= WHAT NEEDS TO BE DONE =
For each statement, answer yes or no according to the mailing-list thread about the invalid URI, and quote the words from the thread that decide it. 1. Markus Jelsma judges the URL to be valid. 2. Remi reports that the URL works in the browser. 3. Lewis asks Remi to log a Jira issue.

>> start GIVEN PASSAGE

Re: invalid uri with "three dots"

Posted by Lewis John Mcgibbney <le...@gmail.com>.
Hi Remi,

This also looks like we need to document and address it.

Can you log a Jira issue and we will try to get on to it. Can you also have
a look through some of the existing issues in case there is something
similar, possibly relate them.

Thank you in advance

Lewis

On Tue, Jan 17, 2012 at 9:38 AM, remi tassing <ta...@gmail.com> wrote:

> Hi,
>
> The problem is really similar to this:
>
> http://old.nabble.com/java.lang.IllegalArgumentException:-Invalid-uri-td21856688.html
>
> Unfortunately, I have no clue on what to update in Nutch ...
>
> On Mon, Jan 16, 2012 at 4:41 PM, remi tassing <ta...@gmail.com>
> wrote:
>
> > Hello Markus,
> >
> > thanks for the help!
> >
> > Just to clarify a little bit. In my previous message, "uri1" represented
> a
> > normal, ordinary URL, I just didn't want to copy the exact URL.
> >
> > The weird part is that it all works in the browser...
> >
> >
> > On Mon, Jan 16, 2012 at 4:35 PM, Markus Jelsma <
> markus.jelsma@openindex.io
> > > wrote:
> >
> >> This? https://uri1...&From=stats
> >>
> >> That's not a correct or valid URL if you ask me.
> >>
> >> On Monday 16 January 2012 15:12:51 remi tassing wrote:
> >> > Hello ,
> >> >
> >> > this is a snapshot of the log:
> >> >
> >> > -activeThreads=10, spinWaiting=9, fetchQueues.totalSize=96
> >> > -activeThreads=10, spinWaiting=9, fetchQueues.totalSize=96
> >> > -activeThreads=10, spinWaiting=9, fetchQueues.totalSize=96
> >> > -activeThreads=10, spinWaiting=9, fetchQueues.totalSize=96
> >> > java.lang.IllegalArgumentException: Invalid uri
> >> > 'https://uri1...&From=stats': Invalid query
> >> > at
> >> >
> >>
> org.apache.commons.httpclient.HttpMethodBase.<init>(HttpMethodBase.java:222
> >> > ) at
> >> >
> >>
> org.apache.commons.httpclient.methods.GetMethod.<init>(GetMethod.java:89)
> >> > at
> >> >
> >>
> org.apache.nutch.protocol.httpclient.HttpResponse.<init>(HttpResponse.java:
> >> > 79) at
> >> org.apache.nutch.protocol.httpclient.Http.getResponse(Http.java:154)
> >> > at
> >> >
> >>
> org.apache.nutch.protocol.http.api.HttpBase.getProtocolOutput(HttpBase.java
> >> > :224) at
> >> > org.apache.nutch.fetcher.Fetcher$FetcherThread.run(Fetcher.java:628)

>> end GIVEN PASSAGE
>> start PROVIDED RECORDS

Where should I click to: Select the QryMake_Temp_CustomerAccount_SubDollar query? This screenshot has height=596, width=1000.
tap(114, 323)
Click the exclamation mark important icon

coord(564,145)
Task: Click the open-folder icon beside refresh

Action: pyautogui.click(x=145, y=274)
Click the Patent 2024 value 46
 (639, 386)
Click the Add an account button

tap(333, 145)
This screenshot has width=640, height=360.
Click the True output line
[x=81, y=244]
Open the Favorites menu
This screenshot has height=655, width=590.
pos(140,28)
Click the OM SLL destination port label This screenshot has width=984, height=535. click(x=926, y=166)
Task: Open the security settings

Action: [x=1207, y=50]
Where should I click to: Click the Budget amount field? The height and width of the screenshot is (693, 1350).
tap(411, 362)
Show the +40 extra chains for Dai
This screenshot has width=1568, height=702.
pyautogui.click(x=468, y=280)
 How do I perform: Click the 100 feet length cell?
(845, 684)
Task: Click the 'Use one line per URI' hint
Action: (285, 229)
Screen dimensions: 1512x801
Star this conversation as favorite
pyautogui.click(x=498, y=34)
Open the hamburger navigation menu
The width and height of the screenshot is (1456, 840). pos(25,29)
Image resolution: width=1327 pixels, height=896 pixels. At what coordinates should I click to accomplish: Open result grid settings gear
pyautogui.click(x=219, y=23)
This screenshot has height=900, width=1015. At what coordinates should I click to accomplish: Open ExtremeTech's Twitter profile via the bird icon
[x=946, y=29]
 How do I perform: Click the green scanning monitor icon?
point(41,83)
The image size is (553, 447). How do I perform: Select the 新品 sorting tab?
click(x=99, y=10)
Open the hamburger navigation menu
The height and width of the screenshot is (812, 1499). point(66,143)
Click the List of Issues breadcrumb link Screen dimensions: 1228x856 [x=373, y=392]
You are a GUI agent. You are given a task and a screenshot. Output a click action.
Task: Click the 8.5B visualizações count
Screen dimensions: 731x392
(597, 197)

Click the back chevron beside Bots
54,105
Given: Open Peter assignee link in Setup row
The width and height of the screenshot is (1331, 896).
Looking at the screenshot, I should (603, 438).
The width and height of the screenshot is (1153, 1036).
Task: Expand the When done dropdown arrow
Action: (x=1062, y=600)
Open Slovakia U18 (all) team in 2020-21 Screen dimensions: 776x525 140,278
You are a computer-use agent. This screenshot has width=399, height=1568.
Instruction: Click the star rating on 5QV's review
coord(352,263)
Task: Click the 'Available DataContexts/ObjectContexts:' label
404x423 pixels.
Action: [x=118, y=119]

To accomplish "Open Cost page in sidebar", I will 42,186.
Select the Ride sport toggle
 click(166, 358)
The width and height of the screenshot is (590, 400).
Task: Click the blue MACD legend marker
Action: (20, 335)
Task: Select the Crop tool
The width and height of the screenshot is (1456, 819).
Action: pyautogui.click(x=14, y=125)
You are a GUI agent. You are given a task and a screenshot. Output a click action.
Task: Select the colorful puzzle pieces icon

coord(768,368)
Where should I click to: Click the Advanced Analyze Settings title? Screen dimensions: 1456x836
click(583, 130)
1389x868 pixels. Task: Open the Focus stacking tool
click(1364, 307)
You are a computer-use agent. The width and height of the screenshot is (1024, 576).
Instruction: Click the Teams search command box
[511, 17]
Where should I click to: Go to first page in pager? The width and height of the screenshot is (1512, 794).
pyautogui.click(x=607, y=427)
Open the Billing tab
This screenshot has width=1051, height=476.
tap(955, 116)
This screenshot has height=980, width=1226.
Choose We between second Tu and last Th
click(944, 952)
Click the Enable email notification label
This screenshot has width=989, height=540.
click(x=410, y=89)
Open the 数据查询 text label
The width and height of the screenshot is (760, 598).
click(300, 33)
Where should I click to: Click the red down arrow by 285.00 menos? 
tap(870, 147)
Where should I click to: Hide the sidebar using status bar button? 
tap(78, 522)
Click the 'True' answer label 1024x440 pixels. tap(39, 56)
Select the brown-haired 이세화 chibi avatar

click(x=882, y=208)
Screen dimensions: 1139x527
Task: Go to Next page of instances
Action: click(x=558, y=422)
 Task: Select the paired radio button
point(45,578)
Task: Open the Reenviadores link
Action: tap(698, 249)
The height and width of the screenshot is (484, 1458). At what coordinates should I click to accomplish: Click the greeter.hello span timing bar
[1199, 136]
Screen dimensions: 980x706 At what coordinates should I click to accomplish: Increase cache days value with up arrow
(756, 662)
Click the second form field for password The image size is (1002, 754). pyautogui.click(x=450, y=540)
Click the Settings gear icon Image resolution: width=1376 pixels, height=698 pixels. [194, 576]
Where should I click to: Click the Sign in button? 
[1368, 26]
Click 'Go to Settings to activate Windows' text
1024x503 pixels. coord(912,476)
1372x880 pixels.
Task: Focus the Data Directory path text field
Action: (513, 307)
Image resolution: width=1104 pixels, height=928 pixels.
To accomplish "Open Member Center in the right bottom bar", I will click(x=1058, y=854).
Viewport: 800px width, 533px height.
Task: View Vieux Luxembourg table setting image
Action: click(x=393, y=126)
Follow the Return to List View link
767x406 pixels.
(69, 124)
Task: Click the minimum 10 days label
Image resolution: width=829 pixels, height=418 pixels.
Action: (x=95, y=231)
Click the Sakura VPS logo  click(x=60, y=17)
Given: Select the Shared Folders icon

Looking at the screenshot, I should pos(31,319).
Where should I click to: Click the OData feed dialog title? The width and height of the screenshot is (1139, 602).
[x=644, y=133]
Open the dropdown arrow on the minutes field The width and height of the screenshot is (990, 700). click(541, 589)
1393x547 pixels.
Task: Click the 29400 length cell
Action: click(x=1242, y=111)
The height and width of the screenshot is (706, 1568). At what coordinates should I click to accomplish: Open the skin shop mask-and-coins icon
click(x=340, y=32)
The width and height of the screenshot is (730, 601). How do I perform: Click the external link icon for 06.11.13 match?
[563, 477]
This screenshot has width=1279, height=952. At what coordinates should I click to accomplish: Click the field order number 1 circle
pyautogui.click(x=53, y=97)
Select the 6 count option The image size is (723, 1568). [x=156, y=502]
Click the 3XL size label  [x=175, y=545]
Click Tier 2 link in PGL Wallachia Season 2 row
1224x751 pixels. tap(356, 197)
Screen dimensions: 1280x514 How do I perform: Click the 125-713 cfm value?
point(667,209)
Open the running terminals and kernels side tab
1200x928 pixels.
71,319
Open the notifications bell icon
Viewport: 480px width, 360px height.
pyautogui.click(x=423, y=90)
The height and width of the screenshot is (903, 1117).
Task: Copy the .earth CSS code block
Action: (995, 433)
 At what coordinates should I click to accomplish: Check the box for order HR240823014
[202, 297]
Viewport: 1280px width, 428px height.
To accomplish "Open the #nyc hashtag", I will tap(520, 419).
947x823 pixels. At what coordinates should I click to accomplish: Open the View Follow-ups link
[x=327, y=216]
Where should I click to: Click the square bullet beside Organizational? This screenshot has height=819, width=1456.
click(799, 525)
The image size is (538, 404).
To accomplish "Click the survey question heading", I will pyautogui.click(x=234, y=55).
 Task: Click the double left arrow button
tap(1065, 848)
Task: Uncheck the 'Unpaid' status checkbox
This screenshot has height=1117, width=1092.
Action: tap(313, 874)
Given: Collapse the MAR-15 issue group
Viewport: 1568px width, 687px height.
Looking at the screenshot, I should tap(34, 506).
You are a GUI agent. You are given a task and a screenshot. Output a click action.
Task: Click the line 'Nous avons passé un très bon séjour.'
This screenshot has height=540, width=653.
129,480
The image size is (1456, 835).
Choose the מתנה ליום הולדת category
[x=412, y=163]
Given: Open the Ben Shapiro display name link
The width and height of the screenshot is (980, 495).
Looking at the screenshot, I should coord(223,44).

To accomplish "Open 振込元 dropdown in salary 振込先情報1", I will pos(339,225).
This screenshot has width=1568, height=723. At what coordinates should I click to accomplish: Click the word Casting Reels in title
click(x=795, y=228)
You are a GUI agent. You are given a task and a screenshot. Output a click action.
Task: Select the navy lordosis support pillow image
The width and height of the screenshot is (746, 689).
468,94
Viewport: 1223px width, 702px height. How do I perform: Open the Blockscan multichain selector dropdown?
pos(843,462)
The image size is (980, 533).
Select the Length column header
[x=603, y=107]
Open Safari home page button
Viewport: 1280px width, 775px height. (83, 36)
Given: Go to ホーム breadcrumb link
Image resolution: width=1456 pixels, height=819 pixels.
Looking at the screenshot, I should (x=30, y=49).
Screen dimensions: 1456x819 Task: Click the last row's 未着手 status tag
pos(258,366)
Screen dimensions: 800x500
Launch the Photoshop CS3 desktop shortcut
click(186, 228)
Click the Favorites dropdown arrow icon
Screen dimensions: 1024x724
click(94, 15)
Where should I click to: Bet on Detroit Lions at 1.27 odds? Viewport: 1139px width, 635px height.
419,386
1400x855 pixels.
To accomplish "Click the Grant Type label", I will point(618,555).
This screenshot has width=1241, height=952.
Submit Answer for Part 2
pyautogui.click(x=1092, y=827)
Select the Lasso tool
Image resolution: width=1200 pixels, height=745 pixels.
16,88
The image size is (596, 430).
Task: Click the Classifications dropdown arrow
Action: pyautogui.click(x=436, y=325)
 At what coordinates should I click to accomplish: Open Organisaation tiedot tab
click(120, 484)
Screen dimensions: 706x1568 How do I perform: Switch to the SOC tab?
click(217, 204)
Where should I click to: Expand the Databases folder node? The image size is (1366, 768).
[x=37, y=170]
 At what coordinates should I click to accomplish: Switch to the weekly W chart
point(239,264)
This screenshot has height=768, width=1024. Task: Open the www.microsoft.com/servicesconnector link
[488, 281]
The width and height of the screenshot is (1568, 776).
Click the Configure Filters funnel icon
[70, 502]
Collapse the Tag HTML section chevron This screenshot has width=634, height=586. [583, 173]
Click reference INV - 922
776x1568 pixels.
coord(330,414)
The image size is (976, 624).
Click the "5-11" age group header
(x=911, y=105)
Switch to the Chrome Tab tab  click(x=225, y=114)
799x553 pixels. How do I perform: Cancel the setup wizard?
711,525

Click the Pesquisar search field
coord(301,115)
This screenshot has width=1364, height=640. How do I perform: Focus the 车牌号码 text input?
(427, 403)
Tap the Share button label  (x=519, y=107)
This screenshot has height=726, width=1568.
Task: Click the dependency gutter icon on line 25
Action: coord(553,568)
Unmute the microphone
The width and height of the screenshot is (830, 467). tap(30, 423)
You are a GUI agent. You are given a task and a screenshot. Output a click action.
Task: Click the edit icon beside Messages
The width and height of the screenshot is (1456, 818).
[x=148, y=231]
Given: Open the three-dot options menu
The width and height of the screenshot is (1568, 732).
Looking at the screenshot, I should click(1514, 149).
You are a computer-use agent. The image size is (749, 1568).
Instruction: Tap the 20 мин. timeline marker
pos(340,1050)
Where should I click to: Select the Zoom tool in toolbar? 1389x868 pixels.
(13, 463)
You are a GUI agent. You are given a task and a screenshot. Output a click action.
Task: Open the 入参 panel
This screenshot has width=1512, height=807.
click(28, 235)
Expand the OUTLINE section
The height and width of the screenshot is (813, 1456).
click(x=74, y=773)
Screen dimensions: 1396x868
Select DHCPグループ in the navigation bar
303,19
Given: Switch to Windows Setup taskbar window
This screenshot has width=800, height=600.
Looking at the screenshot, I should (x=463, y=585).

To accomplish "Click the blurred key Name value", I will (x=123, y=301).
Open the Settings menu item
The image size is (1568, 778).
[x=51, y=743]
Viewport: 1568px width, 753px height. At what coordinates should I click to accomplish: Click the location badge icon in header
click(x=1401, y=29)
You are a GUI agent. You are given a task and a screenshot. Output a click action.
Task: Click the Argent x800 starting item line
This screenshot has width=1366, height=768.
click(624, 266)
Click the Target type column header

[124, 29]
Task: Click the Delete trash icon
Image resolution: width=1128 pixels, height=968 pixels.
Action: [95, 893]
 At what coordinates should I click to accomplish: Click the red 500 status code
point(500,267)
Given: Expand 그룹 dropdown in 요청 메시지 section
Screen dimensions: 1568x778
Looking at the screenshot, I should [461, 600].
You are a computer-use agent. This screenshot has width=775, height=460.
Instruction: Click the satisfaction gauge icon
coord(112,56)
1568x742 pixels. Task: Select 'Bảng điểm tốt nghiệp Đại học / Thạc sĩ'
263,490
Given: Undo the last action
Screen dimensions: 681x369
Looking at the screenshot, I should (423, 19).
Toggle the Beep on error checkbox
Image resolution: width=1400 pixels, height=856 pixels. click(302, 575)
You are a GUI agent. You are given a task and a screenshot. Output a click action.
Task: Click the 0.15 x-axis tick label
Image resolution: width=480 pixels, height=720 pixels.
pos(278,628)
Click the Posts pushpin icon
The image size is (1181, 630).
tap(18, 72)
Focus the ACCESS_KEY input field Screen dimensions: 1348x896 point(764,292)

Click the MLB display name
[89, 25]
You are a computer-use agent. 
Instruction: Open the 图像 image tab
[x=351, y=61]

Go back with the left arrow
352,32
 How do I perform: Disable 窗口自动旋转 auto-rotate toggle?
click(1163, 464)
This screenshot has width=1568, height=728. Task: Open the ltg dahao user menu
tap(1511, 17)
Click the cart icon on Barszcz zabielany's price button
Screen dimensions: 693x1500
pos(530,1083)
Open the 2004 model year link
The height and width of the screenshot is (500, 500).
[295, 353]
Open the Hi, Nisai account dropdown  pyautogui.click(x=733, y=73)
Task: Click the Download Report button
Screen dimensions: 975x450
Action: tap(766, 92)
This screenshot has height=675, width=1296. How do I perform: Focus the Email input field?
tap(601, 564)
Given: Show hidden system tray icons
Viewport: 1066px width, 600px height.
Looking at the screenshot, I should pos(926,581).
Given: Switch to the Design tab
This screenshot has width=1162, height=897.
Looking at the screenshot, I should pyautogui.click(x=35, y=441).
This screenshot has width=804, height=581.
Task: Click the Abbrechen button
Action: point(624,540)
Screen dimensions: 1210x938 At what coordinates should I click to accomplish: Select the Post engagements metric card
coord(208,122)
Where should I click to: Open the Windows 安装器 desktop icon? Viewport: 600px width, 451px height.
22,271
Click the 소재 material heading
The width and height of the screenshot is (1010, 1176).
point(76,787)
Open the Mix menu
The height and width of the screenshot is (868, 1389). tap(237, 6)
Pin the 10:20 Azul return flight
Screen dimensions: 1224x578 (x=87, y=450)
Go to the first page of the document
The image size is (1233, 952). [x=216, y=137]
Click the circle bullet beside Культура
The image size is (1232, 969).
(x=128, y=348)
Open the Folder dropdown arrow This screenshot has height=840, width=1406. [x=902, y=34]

>> end PROVIDED RECORDS

= RESPONSE TO THE TASK =
1. No: "That's not a correct or valid URL if you ask me."
2. Yes: "The weird part is that it all works in the browser"
3. Yes: "Can you log a Jira issue and we will try to get on to it."